今回は、そんな忙しい毎日を振り返ってみるとします。ただ、ガイドの仕事中は写真を撮る暇が殆ど無いので、テキスト中心となってしまいますが、お許しください。

 

12月1日

この日は、久し振りに朝ゆっくりしました。

しかし、いつまでもゴロゴロしているのは時間の無駄です。今月後半に正式なガイドデビューを控えているので、それまでにきっちりと下調べをしておかなければなりません。
10時までに支度を整えて、下見の釣りへ出発!

そういえば、インジケーターやティペットが切れていたのを思い出し、町に寄って買ってきました。

インジケーターのオススメは粘土状で硬いものです。柔らかいのは形を整えやすいのですが、キャスティング中に無くなってしまう事が多いです。

出国前に多くの方から言われていたので覚悟はしていましたが、NZの釣具は高く、日本ほど種類はありません。なので、お越しの際は、こちらで買う必要が無いように万全の準備でお臨みください。

今日はムルパラ方面の下見です。
ムルパラには、大勢のガイドがすでにいるために、新参者である僕が入り込む余地は殆ど無いようです。

データ内容:
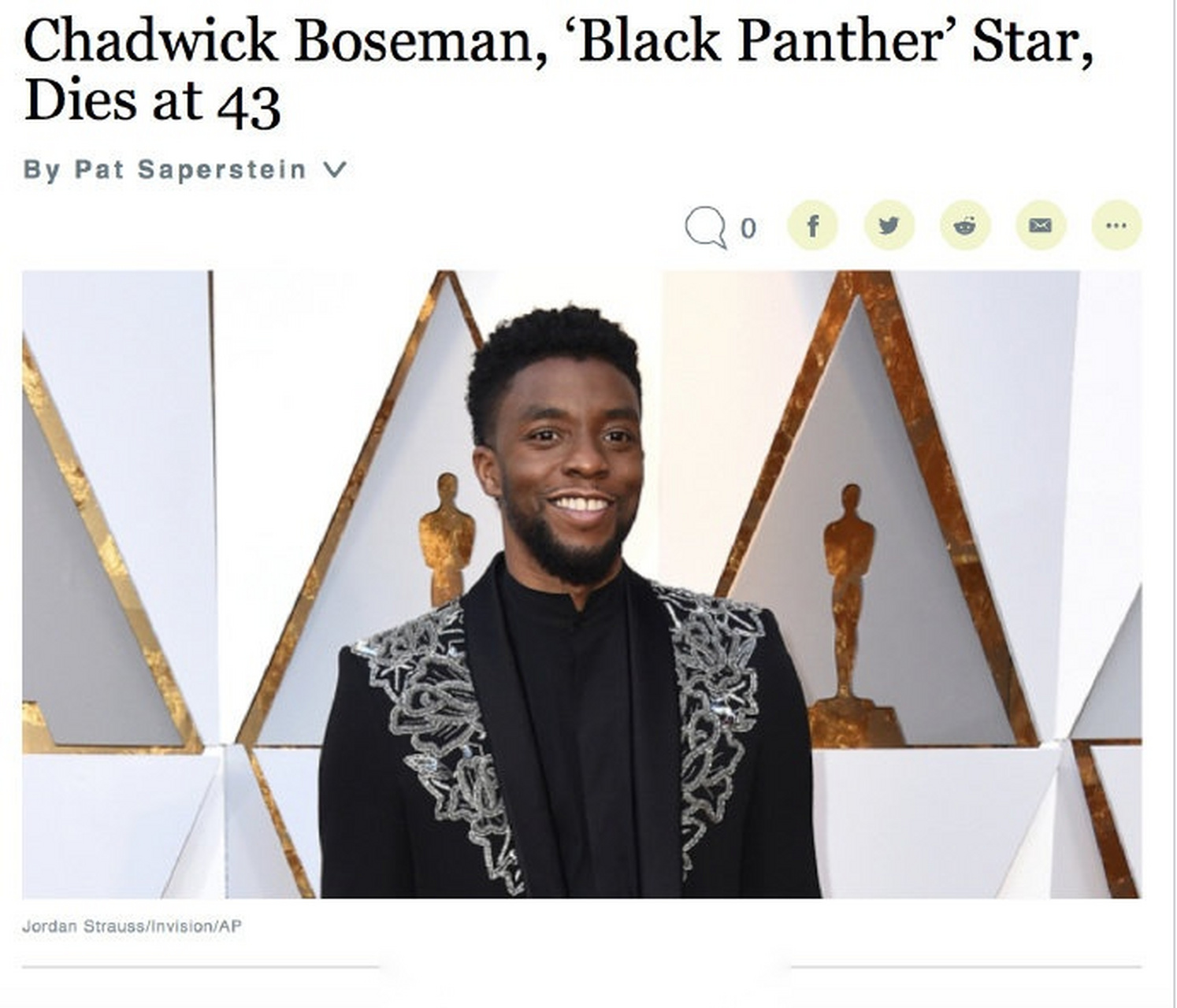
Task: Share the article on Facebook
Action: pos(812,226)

課題一覧:
1 - 文書では、おすすめのインジケーターはどんなものとされていますか。
2 - 文書の「しかし、いつまでもゴロゴロし」で始まり「くなってしまう事が多いです。」までの部分を、そのまま書き写してください。
3 - 文書の「今日はムルパラ方面の下見です。」という文を英語に訳してください。

解答一覧:
1 - 粘土状で硬いもの。

2 -
しかし、いつまでもゴロゴロしているのは時間の無駄です。今月後半に正式なガイドデビューを控えているので、それまでにきっちりと下調べをしておかなければなりません。
10時までに支度を整えて、下見の釣りへ出発!

そういえば、インジケーターやティペットが切れていたのを思い出し、町に寄って買ってきました。

インジケーターのオススメは粘土状で硬いものです。柔らかいのは形を整えやすいのですが、キャスティング中に無くなってしまう事が多いです。

3 - Today I'm scouting the Murupara area.